▸ Source data:
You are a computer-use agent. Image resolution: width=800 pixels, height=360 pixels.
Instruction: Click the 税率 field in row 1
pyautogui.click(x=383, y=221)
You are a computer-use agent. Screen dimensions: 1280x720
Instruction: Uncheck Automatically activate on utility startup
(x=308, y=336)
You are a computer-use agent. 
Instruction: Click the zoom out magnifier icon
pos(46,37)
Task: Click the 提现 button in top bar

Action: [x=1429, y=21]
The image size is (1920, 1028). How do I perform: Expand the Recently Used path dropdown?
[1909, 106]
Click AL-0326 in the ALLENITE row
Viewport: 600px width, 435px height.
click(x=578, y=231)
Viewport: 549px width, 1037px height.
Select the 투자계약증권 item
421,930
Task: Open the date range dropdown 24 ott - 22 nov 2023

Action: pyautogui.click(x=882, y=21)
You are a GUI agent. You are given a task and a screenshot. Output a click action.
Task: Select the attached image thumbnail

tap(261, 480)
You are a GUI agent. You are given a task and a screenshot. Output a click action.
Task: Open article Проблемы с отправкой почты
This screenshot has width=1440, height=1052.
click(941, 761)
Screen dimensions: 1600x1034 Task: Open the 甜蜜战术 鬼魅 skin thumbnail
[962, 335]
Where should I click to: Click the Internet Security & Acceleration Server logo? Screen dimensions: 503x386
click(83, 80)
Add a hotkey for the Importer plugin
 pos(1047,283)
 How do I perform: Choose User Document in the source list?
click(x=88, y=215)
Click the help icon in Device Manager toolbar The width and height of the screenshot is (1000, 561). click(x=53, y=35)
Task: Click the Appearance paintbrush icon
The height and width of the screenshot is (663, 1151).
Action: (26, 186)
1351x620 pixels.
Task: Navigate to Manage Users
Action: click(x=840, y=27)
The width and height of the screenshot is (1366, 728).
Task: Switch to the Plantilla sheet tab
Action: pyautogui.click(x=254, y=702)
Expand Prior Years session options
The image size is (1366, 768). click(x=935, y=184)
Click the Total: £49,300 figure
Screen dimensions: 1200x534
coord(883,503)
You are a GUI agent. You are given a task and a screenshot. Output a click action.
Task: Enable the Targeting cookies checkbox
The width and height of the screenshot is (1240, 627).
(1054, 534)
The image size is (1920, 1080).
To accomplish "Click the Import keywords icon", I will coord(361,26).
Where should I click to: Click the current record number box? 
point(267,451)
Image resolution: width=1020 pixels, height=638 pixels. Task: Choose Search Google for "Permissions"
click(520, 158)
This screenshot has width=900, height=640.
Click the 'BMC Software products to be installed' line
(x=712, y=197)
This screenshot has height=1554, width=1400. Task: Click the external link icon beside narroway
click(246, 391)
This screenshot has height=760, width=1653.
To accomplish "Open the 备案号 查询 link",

▸ About this exercise: Output the lines of the records above exactly as they appear, from the line containing "How do I perform: Choose" through the line containing "This screenshot has width=900, height=640.".

▸ Task solution:
 How do I perform: Choose User Document in the source list?
click(x=88, y=215)
Click the help icon in Device Manager toolbar The width and height of the screenshot is (1000, 561). click(x=53, y=35)
Task: Click the Appearance paintbrush icon
The height and width of the screenshot is (663, 1151).
Action: (26, 186)
1351x620 pixels.
Task: Navigate to Manage Users
Action: click(x=840, y=27)
The width and height of the screenshot is (1366, 728).
Task: Switch to the Plantilla sheet tab
Action: pyautogui.click(x=254, y=702)
Expand Prior Years session options
The image size is (1366, 768). click(x=935, y=184)
Click the Total: £49,300 figure
Screen dimensions: 1200x534
coord(883,503)
You are a GUI agent. You are given a task and a screenshot. Output a click action.
Task: Enable the Targeting cookies checkbox
The width and height of the screenshot is (1240, 627).
(1054, 534)
The image size is (1920, 1080).
To accomplish "Click the Import keywords icon", I will coord(361,26).
Where should I click to: Click the current record number box? 
point(267,451)
Image resolution: width=1020 pixels, height=638 pixels. Task: Choose Search Google for "Permissions"
click(520, 158)
This screenshot has width=900, height=640.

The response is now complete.